Wolfgang Mauerer wrote:
> Gilles Chanteperdrix wrote:
>> Wolfgang Mauerer wrote:
>>> Gilles Chanteperdrix wrote:
>>>> Wolfgang Mauerer wrote:
>>>>>>> +enum xnshared_features {
>>>>>>> +/*     XNSHARED_FEAT_A = 1,
>>>>>>> +       XNSHARED_FEAT_B, */
>>>>>>> +       XNSHARED_MAX_FEATURES,
>>>>>>> +};
>>>>>> Xenomai style is to use defines bit with the bit shifted directly, so,
>>>>>> XNSHARED_FEAT_A would rather be 0x0000000000000001, and I am not sure an
>>>>>> enum can be 64 bits.
>>>>> oh yeah, enums are always ints, as a superficial look into the
>>>>> ANSI standard tells me. Wasn't thinking about that. Using
>>>>> your direct definition makes sense (although it's a bit
>>>>> unlikely that there will ever be more than 2^32 shared
>>>>> features...)
>>>> Err, since features are bits, the limit is 32 features, not 2^32, and if
>>>> we make the features member an unsigned long long in the first place, it
>>>> is because we expect to be able to use the 64 bits, no?
>>> Argl. Yes. /me realises that christmas holidays are severely required...
>>>>>> Ok. There is a real question here. Whether we want to put this code in
>>>>>> module.c or shadow.c. I have no definite answer. Arguments for each file:
>>>>>> module.c: the shared area will be used for NTP by the clock/timer
>>>>>> subsystem, so will be used in kernel-space, even without
>>>>>> shadow.c: global shared heap is uncached on ARM, so, I am not sure we
>>>>>> really want the timer/clock system to use the same area as user-space.
>>>>>> So, we are probably better off using different copies of the same data
>>>>>> in kernel-space and user-space (with a price of a copy every time the
>>>>>> data change and CONFIG_XENO_OPT_PERVASIVE is enabled). This would allow
>>>>>> us to move that code in shadow.c
>>>>> Is there any compelling advantage for shadow.c? Using a copy operation
>>>>> every time the data change seems a bit contrary to the reason for
>>>>> the new mechanism in the first place, namely to have a light-weight
>>>>> means of sharing data.
>>>> The way I see it, the NTP data will be used by the nucleus clock and
>>>> timer subsystem, so several times for each timer tick, so having them on
>>>> an uncached memory will have a performance hit.
>>>> The copy, on the other hand, would take place over a non real-time
>>>> context, only once every update of NTP data, i.e. once every 10ms.
>>>> So, let us move it to shadow.c.
>>> I see your point, but it has the disadvantage that the time spent
>>> in the Linux kernel for the copy operations in the vsyscall is
>>> increased -- which might affect the Linux domain, since this is
>>> an optimised hot path.
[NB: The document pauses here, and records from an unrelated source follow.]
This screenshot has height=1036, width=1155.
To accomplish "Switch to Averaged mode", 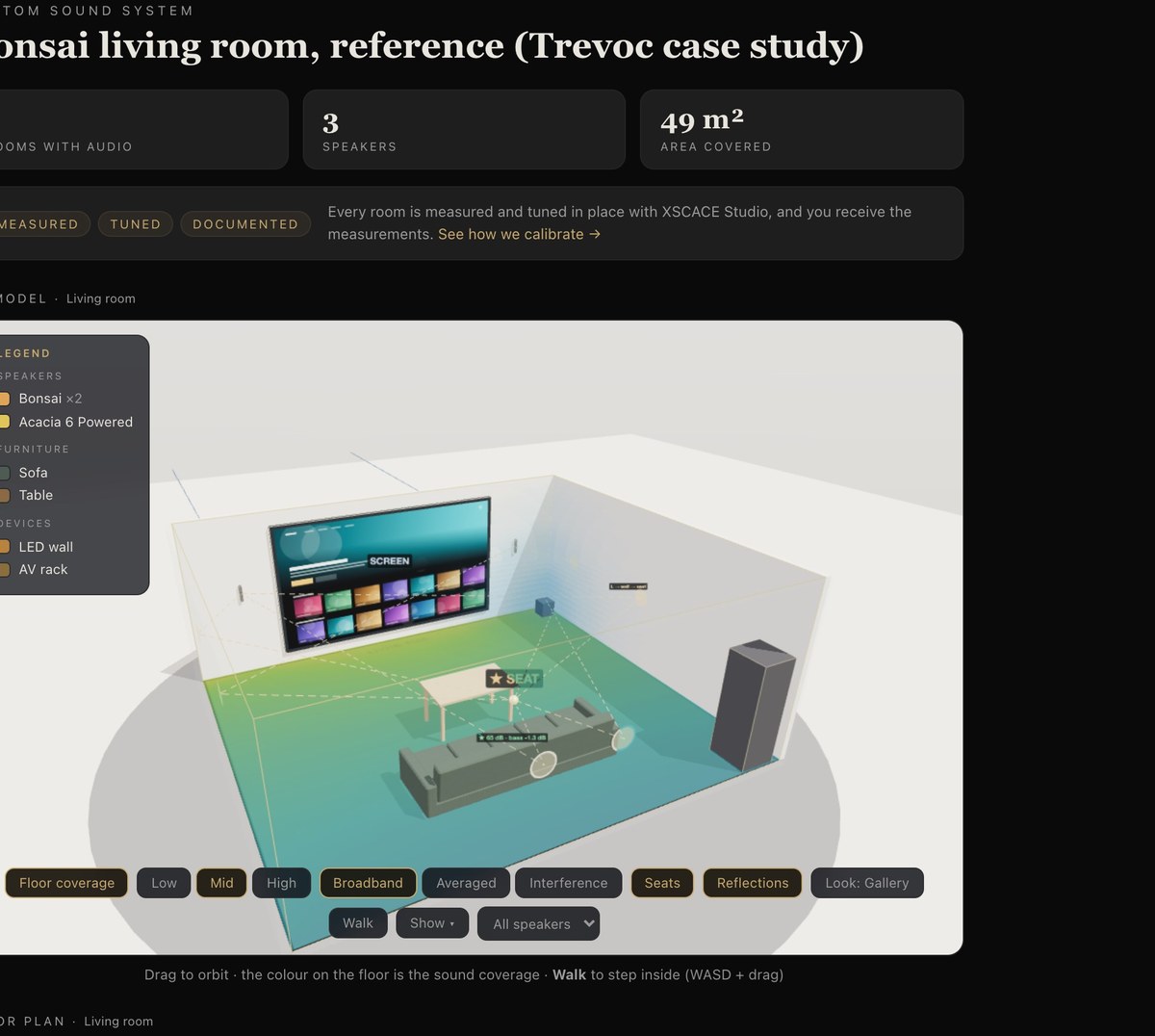I will 466,883.
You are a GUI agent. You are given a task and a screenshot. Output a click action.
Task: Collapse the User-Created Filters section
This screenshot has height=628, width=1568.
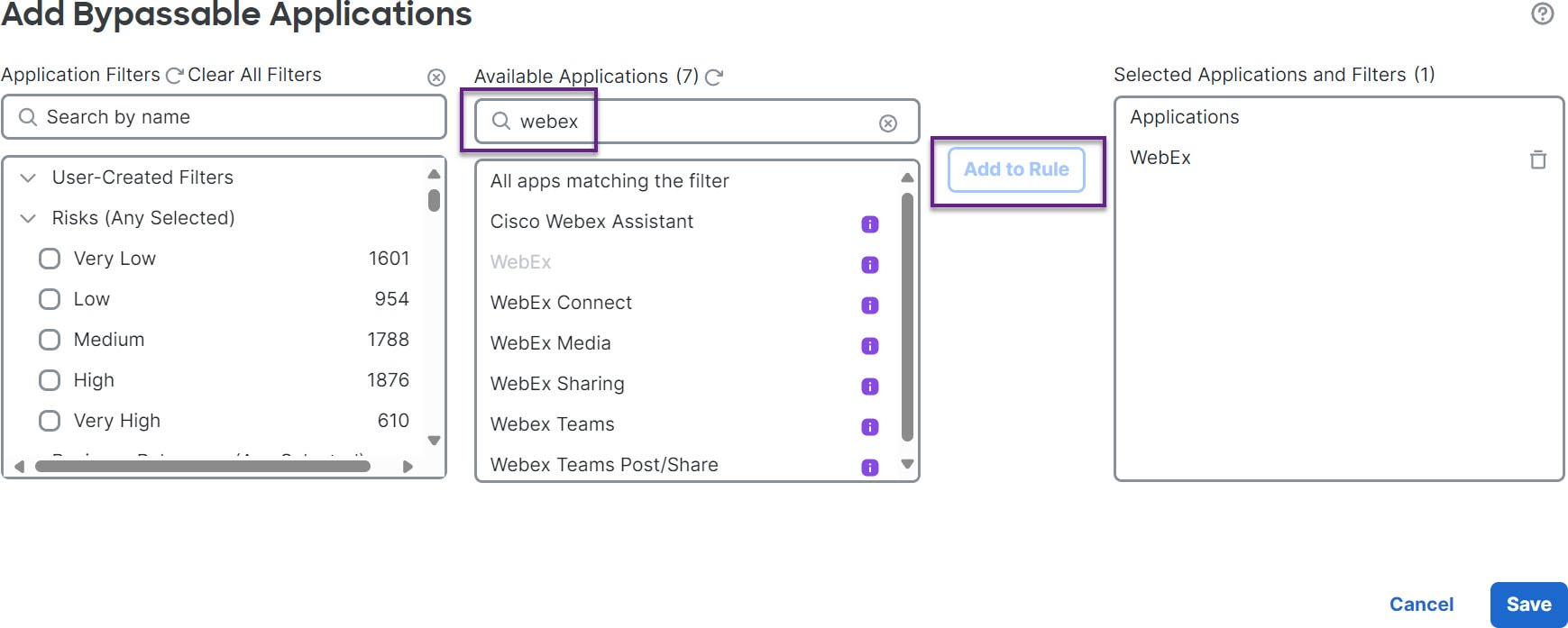point(28,177)
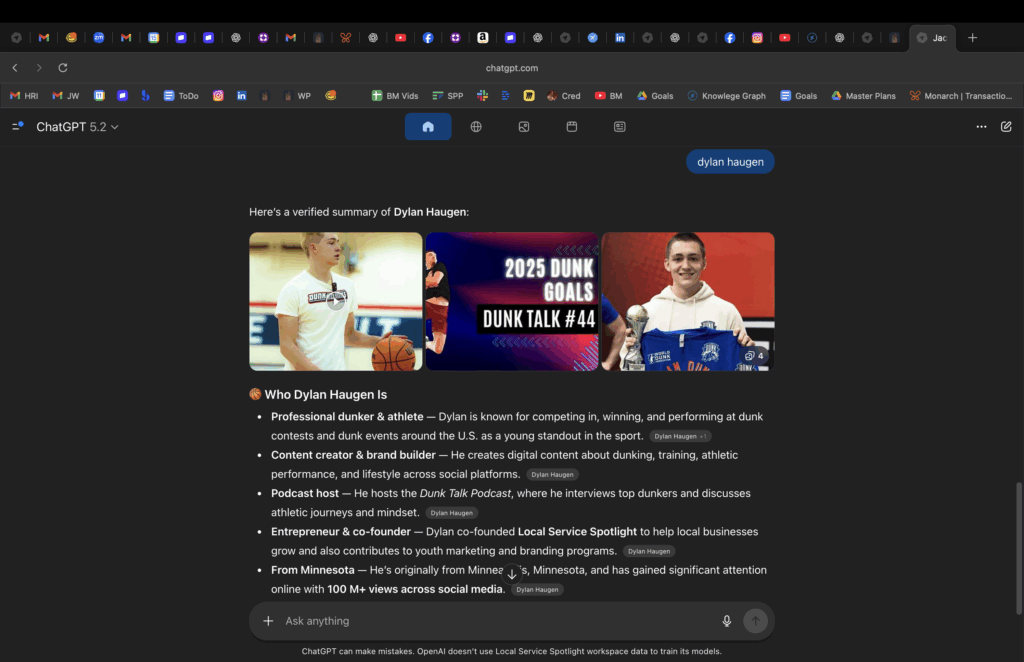This screenshot has height=662, width=1024.
Task: Open the three-dots more options menu
Action: pos(981,127)
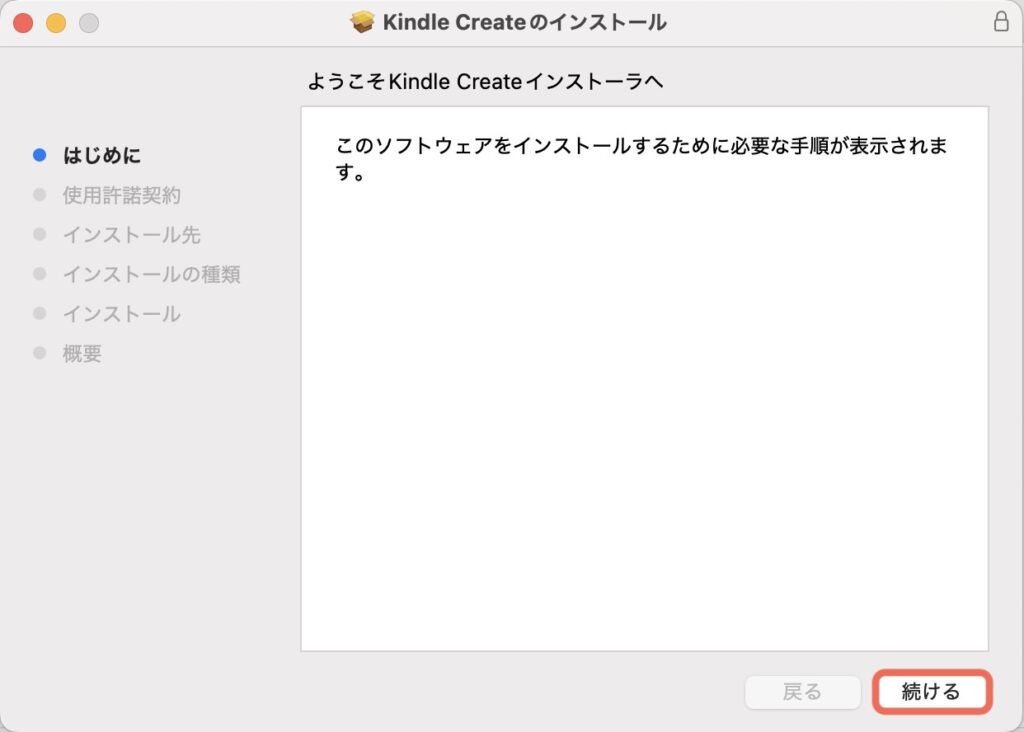Click the disabled 戻る button
The image size is (1024, 732).
802,692
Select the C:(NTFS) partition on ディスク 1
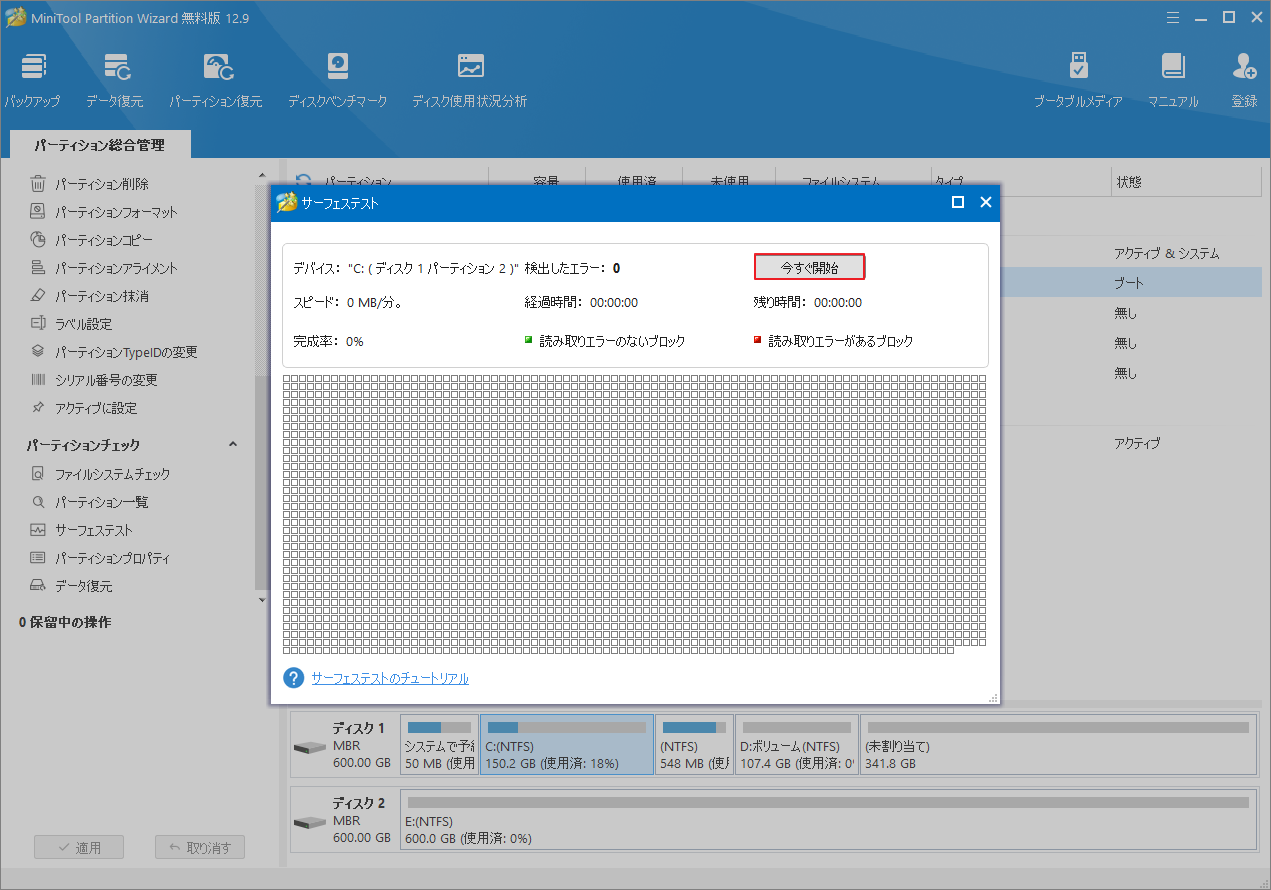 coord(566,745)
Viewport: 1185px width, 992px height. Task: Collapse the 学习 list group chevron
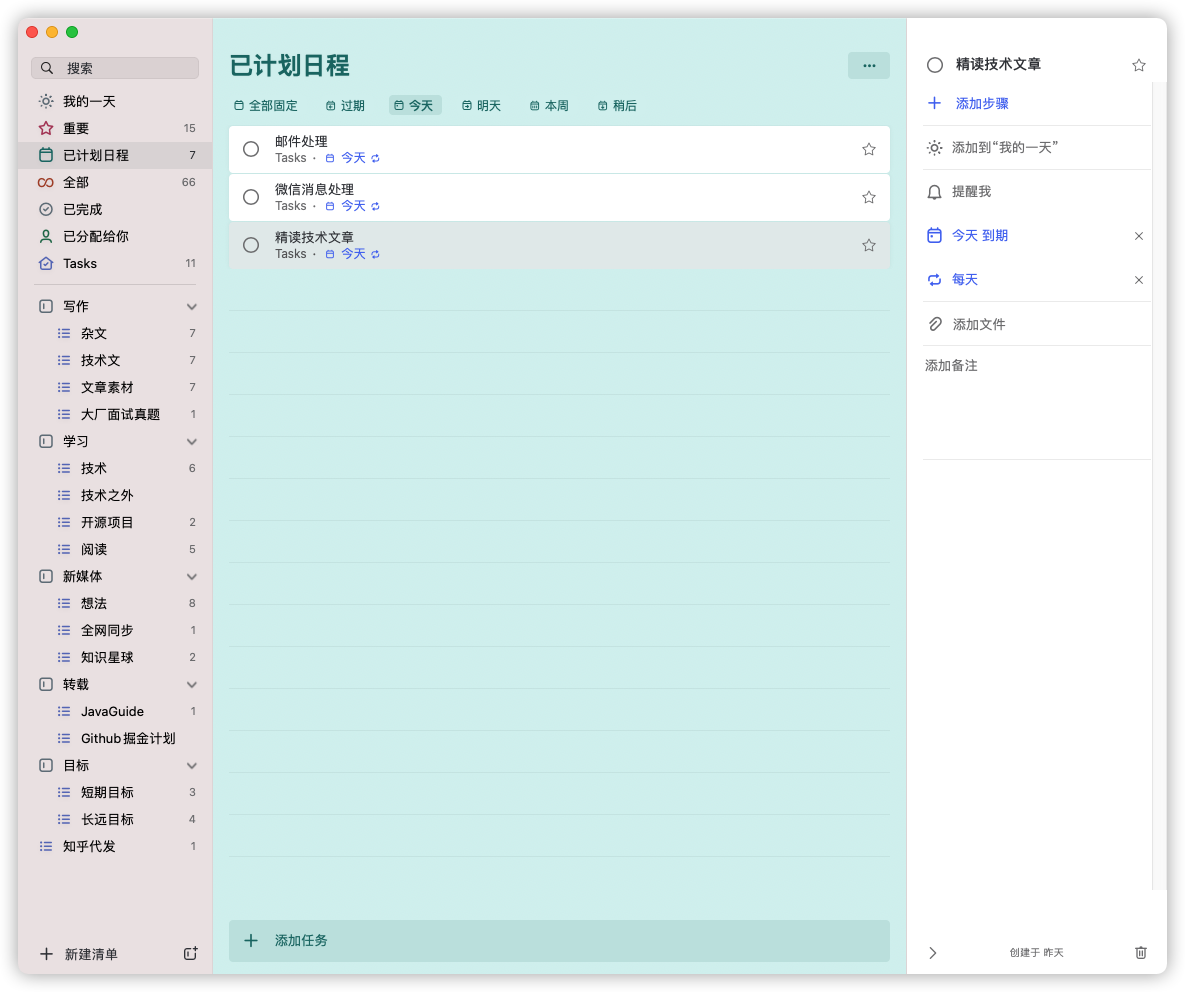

Naturally, in the absence of any quantitative
>>> measurements, this is all just speculation, but if access to the global
>>> semaphore heap is unchached only on ARM, we provide an unnecessary
>>> optimisation for n-1 out of n architectures supported by Xenomai.
>>> Having the time-keeping code in the Xenomai kernel benefit from NTP
>>> corrections provided by the Linux side is a bit separate from the
>>> ABI change, which would be the same irregardless of whether we
>>> use a second copy for kernel-side NTP operations or not.
>> Exactly, the issue are distinct, the ABI change is a pure user-space
>> issue, so, should only be compiled if CONFIG_XENO_OPT_PERVASIVE is defined.
> okay, that makes sense.
>>  Would it
>>> therefore make sense to restrict the data exchange to the global heap
>>> semaphore, and add an architecture-specific hook for ARM
>>> later on to generate an extra kernel space copy of the NTP data? The
>>> Linux vsyscall time keeping information is architecture-specific, so
>> No. We will make it generic. Nothing arch specific is needed. We will
>> not copy the vsyscall time keeping information, we will copy the data
>> passed to update_vsyscall, which are the same on all architectures.
> Having the possibility to use gettimeofday() without switching to
> kernel mode is all about speed, and I don't see why re-using the
> optimised data structures offered by the Linux kernel, together with the
> already existing optimised read routines for this purpose
> should not be an option for the Xenomai userland. But again, the
> difference between the alternatives is hard to judge without
> quantitative measurements. I'll maybe come back to this.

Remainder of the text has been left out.